My commute from the MetroWest suburbs to Casserly House starts with a 6:45am commuter train from Concord to North Station, then an Orange Line subway to Forest Hills, then a bus to Stellman Road. As a semi-retired Ignatian Volunteer Corps member, I think to myself, “Why do I feel so much happier than my fellow commuters?”
Sister Nancy greets me with “Are you up for teaching a class this morning?” or “I’ve got a new one for you to register. Let me know whether you think we should take her.” I never know what awaits me, but that is part of the appeal. Refugees and immigrants also never know what awaits them. I am one of them!
As adult ESOL students start to arrive, I gather a few around a table and we engage in casual conversation and vocabulary building. We might talk about what each of us did over the weekend or what we ate. I learn that Haitian soup frequently includes bananas.

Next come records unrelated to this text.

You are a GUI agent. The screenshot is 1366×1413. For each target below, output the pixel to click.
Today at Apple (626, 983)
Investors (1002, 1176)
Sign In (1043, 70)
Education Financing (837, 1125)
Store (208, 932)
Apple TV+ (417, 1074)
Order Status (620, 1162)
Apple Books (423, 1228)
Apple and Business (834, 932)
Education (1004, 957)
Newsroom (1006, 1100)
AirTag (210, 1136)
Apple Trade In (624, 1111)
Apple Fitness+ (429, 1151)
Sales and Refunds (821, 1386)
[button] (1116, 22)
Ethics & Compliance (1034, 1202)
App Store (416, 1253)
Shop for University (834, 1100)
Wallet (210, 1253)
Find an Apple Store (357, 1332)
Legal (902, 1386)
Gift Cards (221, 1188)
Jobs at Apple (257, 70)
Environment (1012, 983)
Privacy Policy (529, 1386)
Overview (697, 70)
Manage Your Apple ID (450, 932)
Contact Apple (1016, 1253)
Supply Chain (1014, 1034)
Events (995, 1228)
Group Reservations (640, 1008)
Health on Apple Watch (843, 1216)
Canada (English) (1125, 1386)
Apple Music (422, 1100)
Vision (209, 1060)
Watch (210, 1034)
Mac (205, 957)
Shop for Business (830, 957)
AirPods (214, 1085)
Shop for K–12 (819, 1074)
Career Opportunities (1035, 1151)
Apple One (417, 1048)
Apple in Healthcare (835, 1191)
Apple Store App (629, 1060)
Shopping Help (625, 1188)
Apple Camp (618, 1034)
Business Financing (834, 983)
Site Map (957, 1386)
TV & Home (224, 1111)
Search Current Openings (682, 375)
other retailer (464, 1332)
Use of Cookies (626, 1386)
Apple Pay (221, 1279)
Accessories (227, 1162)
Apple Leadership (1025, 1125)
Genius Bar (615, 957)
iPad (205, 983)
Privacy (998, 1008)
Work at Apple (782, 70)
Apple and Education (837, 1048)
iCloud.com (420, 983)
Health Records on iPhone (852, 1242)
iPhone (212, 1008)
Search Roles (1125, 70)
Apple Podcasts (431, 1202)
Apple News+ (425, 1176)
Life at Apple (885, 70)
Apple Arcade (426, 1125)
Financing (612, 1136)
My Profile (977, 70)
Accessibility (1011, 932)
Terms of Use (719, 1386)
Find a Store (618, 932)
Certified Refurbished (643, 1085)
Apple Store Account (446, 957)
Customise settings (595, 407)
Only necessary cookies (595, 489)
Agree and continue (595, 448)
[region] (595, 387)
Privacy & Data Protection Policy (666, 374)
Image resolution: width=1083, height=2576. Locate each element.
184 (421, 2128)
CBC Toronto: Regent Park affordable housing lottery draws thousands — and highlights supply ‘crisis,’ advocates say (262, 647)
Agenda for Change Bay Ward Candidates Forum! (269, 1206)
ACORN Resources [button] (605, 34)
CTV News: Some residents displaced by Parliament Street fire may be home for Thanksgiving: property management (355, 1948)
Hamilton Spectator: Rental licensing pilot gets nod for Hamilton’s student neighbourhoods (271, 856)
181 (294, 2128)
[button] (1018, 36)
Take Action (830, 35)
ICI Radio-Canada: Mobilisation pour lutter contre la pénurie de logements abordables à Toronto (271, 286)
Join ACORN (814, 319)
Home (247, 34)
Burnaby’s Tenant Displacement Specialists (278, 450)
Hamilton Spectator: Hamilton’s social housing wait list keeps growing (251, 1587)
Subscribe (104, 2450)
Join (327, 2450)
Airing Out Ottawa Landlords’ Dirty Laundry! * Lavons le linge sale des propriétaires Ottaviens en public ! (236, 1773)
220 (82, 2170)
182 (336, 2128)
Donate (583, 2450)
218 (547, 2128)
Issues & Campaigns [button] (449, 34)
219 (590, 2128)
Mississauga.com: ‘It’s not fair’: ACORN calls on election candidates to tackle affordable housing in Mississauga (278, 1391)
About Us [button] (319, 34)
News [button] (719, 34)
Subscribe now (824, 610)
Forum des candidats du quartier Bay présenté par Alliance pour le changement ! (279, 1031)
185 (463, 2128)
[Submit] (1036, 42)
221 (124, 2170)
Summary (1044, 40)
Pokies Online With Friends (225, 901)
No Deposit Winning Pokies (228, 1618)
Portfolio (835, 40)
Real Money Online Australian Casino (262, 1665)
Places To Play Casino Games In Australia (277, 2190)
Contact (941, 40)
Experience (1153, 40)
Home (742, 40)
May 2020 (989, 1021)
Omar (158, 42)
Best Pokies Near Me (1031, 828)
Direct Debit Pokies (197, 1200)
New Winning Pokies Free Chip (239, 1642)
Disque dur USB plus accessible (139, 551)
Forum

I meet one-on-one with adults, walking through the immigration maze with them, listening to them and counseling them in whatever way I can. I marvel at the resilience I see in these suffering people, how they can cope with tragedy, torture, loss, poverty, and discrimination. And I wonder, “How can these people still smile?”
The day continues with lunch at noon, and I break out the yogurt and granola bar and enjoy discussions with Sister Nancy and Amanda (JVC) about social justice, Ignatian spirituality, and Boston’s unique quirks. Drop-in visitors at lunch are always welcome.
My after-school tutoring is frequently a lesson in humility. A child once admonished me “Jim, this is second-grade math; you’re supposed to know this stuff!” Rather than worrying about my tutoring skills, I tell myself to try to be that loving father or grandfather the children have not experienced.
As I do the reverse-commute back to the suburbs, I reflect on my experiences and say a little prayer for the suffering. I saw God’s love for the poor and felt His presence among them. Yes, I know I am so much happier than my fellow commuters!